Filing. Filing. The file is going to need its own subfolder.
“Okay,” I manage, around the rim of my milkshake, “that is going to live in my head, sir. I just want to flag that. That is going to be there, undisturbed, until I die.”
He smirks.
“I like,” I add, after a beat, more honestly than I planned to, “that I do not feel pressured. With any of you. The three of you are very different from each other, and the difference is, on the inside, the most settled I have ever felt. I am not, at any point in the past two weeks, being asked to be more than I am.”
“Good,” he says, simply.
The car pings. The dashboard lights up with the small confirmation chime of a battery that has, in the past nineteen minutes of conversation, finished its work without our supervision.
“Okay,” Jude says, gentle. “Relax. Take your medicine — the new one. Sip the water. We have a few hours’ drive to the destination, and you have been awake since five-thirty on the back of three bad nights, so the appropriate course of action is for you to sleep through the next stretch.”
“Where are we going,” I try, one more time, hopeful.
“Go to sleep, Pinky.”
Damn it. Worth one more shot.
He cracks the door. He gets out to unplug the car.
I watch him through the side window, in his black hoodie and the dark wash jeans and the toothpick-clean line of his back, doing the precise unhurried movements of a man who has, on a Wednesday afternoon at a charging station off the interstate, decided that the next two hundred miles of his life are going to be quiet and unsupervised.

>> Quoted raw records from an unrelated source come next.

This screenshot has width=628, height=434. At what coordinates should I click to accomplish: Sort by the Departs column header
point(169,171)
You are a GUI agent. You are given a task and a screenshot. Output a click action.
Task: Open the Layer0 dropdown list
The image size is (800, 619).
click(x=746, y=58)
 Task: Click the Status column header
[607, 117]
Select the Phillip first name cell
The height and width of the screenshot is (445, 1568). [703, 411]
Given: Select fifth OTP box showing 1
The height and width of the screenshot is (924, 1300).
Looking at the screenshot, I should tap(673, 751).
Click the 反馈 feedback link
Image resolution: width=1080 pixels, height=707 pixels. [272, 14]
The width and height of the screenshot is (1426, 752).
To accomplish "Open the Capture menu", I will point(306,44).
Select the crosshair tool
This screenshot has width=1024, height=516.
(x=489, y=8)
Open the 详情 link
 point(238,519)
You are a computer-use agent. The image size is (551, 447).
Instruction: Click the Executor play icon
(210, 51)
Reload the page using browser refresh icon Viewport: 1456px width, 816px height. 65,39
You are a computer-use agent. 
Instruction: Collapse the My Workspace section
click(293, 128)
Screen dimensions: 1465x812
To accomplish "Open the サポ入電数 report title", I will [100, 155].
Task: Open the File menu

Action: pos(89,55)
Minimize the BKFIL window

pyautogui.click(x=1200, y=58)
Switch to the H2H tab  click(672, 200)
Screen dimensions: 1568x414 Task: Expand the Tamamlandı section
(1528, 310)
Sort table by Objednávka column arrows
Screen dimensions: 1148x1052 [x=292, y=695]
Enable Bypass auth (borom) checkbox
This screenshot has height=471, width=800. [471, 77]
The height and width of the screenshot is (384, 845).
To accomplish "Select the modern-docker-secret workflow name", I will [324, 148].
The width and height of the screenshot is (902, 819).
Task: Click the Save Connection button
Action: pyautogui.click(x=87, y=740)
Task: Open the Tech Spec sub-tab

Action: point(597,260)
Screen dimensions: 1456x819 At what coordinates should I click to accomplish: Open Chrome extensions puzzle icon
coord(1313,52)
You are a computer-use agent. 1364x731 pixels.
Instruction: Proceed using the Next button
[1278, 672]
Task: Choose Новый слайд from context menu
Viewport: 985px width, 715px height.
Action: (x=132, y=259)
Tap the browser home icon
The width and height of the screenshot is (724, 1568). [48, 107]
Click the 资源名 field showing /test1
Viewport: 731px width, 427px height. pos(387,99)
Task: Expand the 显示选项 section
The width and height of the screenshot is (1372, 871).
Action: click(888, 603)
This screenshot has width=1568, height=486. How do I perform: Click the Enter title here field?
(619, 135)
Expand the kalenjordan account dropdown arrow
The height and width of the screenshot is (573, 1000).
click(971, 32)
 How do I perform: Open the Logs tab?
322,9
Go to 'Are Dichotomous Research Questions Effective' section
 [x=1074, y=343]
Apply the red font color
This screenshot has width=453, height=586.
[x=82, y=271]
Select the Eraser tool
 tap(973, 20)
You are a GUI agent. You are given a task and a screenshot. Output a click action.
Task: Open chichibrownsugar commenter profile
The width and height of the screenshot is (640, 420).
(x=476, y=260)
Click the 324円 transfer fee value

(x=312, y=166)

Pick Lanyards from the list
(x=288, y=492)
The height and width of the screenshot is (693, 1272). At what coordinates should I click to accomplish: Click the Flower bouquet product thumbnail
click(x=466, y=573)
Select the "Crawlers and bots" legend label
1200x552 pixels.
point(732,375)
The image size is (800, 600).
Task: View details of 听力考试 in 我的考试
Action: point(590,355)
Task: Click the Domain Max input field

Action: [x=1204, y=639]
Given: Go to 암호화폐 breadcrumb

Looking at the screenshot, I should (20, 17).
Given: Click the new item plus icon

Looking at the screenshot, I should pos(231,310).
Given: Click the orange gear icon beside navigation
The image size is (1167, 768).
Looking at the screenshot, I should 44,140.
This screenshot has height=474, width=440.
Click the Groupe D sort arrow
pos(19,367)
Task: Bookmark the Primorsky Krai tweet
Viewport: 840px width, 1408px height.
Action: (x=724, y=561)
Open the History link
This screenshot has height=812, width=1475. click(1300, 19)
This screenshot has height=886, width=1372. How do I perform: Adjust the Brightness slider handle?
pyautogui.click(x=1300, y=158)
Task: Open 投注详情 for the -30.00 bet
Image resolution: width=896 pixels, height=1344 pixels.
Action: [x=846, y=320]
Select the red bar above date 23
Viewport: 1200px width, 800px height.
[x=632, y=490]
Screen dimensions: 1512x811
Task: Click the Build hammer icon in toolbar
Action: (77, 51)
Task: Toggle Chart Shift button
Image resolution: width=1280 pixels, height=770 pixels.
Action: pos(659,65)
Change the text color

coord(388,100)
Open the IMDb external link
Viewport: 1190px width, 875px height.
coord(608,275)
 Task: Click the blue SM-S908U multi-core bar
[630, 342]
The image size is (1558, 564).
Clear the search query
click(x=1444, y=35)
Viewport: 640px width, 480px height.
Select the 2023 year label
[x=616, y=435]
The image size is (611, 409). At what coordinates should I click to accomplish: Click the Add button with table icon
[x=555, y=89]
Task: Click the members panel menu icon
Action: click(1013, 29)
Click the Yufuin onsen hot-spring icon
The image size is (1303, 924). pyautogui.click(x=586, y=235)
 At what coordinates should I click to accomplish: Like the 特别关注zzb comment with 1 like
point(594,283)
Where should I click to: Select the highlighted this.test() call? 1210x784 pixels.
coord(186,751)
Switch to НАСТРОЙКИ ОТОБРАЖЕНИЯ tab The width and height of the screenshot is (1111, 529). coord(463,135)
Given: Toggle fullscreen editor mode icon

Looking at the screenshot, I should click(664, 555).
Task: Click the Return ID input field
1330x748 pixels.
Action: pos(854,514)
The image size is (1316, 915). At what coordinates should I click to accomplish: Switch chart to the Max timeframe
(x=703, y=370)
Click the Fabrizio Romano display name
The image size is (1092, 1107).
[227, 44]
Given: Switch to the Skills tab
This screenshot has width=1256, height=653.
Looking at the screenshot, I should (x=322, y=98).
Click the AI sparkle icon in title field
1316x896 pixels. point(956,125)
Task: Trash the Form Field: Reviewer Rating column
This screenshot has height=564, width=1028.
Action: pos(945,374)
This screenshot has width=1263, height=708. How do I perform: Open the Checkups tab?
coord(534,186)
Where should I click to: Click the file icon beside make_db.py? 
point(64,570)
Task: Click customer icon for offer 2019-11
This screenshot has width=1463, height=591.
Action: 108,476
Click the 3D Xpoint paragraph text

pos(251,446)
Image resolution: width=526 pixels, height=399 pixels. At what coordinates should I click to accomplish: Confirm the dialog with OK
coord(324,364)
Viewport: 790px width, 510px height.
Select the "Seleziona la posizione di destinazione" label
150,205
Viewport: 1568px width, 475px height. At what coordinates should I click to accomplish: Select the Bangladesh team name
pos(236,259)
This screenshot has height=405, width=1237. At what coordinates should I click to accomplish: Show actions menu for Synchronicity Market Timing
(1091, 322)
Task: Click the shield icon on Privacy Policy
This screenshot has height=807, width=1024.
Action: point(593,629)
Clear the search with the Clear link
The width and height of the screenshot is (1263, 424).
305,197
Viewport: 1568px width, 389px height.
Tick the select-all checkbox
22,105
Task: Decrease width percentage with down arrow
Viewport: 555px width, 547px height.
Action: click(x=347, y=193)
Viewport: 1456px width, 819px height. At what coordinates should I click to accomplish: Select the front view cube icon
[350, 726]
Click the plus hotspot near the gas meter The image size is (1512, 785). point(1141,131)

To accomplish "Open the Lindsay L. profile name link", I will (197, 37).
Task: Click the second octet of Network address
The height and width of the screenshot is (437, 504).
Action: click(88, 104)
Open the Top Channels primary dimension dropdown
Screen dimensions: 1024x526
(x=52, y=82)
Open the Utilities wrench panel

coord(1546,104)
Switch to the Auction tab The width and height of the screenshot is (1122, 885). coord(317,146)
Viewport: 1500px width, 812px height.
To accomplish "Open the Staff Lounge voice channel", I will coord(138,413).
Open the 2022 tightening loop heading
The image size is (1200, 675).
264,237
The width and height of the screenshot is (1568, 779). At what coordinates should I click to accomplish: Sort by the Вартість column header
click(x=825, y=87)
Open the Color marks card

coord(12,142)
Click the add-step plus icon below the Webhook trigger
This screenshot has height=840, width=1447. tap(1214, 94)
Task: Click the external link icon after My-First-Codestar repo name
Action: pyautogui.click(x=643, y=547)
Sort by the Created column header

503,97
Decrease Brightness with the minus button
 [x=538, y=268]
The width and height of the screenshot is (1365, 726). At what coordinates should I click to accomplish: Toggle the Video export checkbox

I dig the small pill organizer Rémi packed for me out of the front pouch of my hoodie. I take the first of the new pills. I sip the water.
I sink back into the blanket.
Jude slides back into the driver’s seat. The Tesla, sensing him, brightens its dashboard a half-shade. He glances at me, registers that my eyes are already heavy, and the small uplift at the corner of his mouth does the small honest thing it does only for me now.
“Sleep,” he says, soft.
“Mm.”
The low refrigerator-hum of the electric motor lifts under the cab as he pulls back out of the charging stall.
The amber-bourbon-and-vanilla of him layers itself over the pine-and-snow of Rémi’s borrowed blanket.
The cool late-October sun comes through the passenger window in a long warm strip across my closed eyelids.
The seat heater, sensing my body temperature, ticks itself on one notch.
Safe.
This is what safe feels like.
I do not, for the first time in three nights, fight it.
By mile thirty-seven, with the interstate humming under the wheels and Jude’s hand resting easy at three on the wheel and the warm strip of sun moving slowly across my face, I am fast asleep, feeling safe.